The second objective of promoting reconciliation is sought to be achieved by requiring the GOSL to hold an independent and credible domestic inquiry into ‘… allegations of violations of international human rights law and international humanitarian law and to hold accountable those responsible for such violations…’
Again a valid and undeniable demand of the GOSL. However the next clause ‘… to end continuing incidents of human rights violations and abuses…’ contains a presumption that such incidents had occurred as reported by the High Commissioner. This paragraph would have been strengthened by using language that avoids ‘report’ being confused with an established allegation.
The next is again a valid demand, that the GOSL ‘… implement effectively the constructive recommendations made in the report of the Lessons Learnt and Reconciliation Commission… and to … take all necessary additional steps to fulfil its relevant legal obligations and commitment to initiate credible and independent actions to ensure justice, equity, accountability and reconciliation for all Sri Lankans;
Controversial and intrusive Clause 10
As noted in the Indian stance, this clause has several defects.
One that it fails to take cognizance of the acknowledged progress made to date by the GOSL in achieving even a ‘modicum’ of normalcy. It must be noted that this is a value judgment but recognizes that the GOSL is proceeding, albeit too slowly, in the correct direction.
The Indian response [I quote] ‘In asking the OHCHR to investigate, assess and monitor the human rights situation in Sri Lanka, the resolution ignores the progress already made by the country in this field and places in jeopardy the cooperation currently taking place between the Government of Sri Lanka and the OHCHR and the Council’s Special Procedures. Besides, the resolution is inconsistent and impractical in asking both the Government of Sri Lanka and the OHCHR to simultaneously conduct investigations…’ indentifies and expands on how the provisions of this clause prove counterproductive.
The response further states ‘…that the resolution has the potential to hinder the efforts of the country rather than contribute constructively to its efforts, and hence inadvertently complicate the situation…’
The comment by the Indian diplomat needs be supported by the author’s view that the Clause has the even more damaging effect that it provides the GOSL with a legally valid and morally justified position to reject the whole proposal.
Some of the wording in Clause 10 ‘… and to establish the facts and circumstances of such alleged violations and of the crimes perpetrated with a view to avoiding impunity and ensuring accountability, [emphasis by the author] with assistance from relevant experts and special procedures mandate holders.. ‘ appear at first blush to be intended to prevent the GOSL from conducting the facade of an investigation and relying on ‘fake experts’ to reach a pre-determined conclusion.
The resolution need not have placed the ogre of a UNHRC High Commissioner ‘monitoring’ and ‘investigating’ in a legally flawed mandate.
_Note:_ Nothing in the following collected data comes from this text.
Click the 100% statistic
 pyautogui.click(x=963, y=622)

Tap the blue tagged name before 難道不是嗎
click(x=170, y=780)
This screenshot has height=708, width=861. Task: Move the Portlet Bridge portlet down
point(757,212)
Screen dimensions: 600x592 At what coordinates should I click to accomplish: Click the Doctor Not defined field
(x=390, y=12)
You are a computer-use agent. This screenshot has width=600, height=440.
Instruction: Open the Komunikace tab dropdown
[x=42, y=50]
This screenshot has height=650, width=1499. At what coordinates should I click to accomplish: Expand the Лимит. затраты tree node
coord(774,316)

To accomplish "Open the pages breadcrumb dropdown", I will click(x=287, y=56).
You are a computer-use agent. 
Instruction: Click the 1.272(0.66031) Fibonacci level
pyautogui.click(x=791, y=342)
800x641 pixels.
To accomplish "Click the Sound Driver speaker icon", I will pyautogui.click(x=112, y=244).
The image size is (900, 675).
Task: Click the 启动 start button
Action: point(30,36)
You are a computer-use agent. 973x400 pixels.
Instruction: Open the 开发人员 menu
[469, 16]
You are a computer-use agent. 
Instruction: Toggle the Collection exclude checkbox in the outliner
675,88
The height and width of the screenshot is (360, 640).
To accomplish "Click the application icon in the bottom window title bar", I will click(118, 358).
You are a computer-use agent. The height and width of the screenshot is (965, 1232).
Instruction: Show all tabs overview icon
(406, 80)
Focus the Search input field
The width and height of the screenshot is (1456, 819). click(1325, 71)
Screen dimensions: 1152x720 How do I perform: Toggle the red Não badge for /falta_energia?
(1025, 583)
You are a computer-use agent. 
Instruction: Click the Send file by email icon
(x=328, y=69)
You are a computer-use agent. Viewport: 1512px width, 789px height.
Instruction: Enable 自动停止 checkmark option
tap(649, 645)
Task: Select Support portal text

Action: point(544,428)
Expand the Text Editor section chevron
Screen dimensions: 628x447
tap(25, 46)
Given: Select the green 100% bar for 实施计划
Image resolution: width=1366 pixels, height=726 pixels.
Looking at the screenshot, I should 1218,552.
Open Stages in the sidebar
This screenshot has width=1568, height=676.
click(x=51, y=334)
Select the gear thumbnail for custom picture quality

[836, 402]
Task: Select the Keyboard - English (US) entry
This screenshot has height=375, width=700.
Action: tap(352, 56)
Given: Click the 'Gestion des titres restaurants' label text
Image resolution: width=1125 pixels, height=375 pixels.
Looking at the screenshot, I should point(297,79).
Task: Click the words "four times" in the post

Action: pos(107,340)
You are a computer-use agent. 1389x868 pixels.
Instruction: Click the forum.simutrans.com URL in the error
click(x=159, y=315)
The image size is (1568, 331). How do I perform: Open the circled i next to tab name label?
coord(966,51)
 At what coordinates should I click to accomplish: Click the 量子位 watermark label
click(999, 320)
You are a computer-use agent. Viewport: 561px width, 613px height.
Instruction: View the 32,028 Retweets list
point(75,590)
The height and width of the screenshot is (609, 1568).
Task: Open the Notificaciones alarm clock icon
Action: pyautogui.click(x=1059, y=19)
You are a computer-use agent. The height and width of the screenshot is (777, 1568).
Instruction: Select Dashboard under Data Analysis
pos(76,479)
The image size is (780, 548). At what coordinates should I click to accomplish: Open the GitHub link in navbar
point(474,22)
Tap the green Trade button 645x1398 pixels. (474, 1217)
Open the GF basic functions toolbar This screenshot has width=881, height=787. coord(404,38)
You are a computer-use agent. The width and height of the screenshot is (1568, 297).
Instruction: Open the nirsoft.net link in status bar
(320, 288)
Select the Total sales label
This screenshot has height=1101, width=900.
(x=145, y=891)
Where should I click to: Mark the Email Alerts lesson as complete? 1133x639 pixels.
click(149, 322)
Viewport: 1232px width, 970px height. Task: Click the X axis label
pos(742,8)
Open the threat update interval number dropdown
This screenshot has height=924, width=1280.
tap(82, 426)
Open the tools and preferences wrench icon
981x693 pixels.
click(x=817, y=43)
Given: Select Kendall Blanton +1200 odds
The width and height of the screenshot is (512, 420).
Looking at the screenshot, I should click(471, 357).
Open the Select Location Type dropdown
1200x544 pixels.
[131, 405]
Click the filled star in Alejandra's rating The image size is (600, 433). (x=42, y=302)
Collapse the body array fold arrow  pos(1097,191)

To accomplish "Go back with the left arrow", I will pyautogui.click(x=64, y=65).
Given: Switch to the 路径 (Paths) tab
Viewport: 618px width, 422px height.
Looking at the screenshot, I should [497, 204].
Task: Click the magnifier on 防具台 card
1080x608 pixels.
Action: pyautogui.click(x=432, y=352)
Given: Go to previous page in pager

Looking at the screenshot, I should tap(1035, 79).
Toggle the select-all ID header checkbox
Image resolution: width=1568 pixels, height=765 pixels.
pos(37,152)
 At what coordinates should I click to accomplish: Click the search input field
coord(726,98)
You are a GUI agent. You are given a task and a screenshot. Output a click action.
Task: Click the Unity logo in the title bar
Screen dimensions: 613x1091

The accuser has been mandated to ‘monitor’ the domestic investigation. So far possibly a conflict of interest.
The accuser is further mandated to investigate and ‘…establish facts and circumstances…’ and to present an ‘…oral update to the Human Rights Council at its twenty-seventh session, and a comprehensive report…’ What precisely does ‘establish’ mean?
A police investigator could find relevant evidence and circumstances but only a valid judicial tribunal could determine whether the material found has established any facts.
Mandating the ‘policeman’ to ‘establish’ facts could amount to the policeman being a ‘judex in sua causa’ – a judge in his own case- Would any civilized legal system authorise the ‘police investigator’ to establish facts and circumstances and report the conclusions to a Court?
But on closer examination it raises the issue whether witnesses called before and the expert reports submitted to the GOSL investigation are to be recalled and re-examined by the High Commissioner?
A denial of that right would be a violation of one the basic rules of natural justice.
To mandate the High Commissioner to conduct ‘…a comprehensive investigation into alleged serious violations and abuses of human rights and related crimes by both parties in Sri Lanka during the period covered by the Lessons Learnt and Reconciliation Commission…’ also raises the question: are the alleged ‘abuses’ those identified in the LLRC report?
If not, what are the additional allegations? Who has made them? When were the allegations made?
If this information is withheld from the GOSL, that would again provide a valid and morally justified reason for the GOSL to reject the allegations.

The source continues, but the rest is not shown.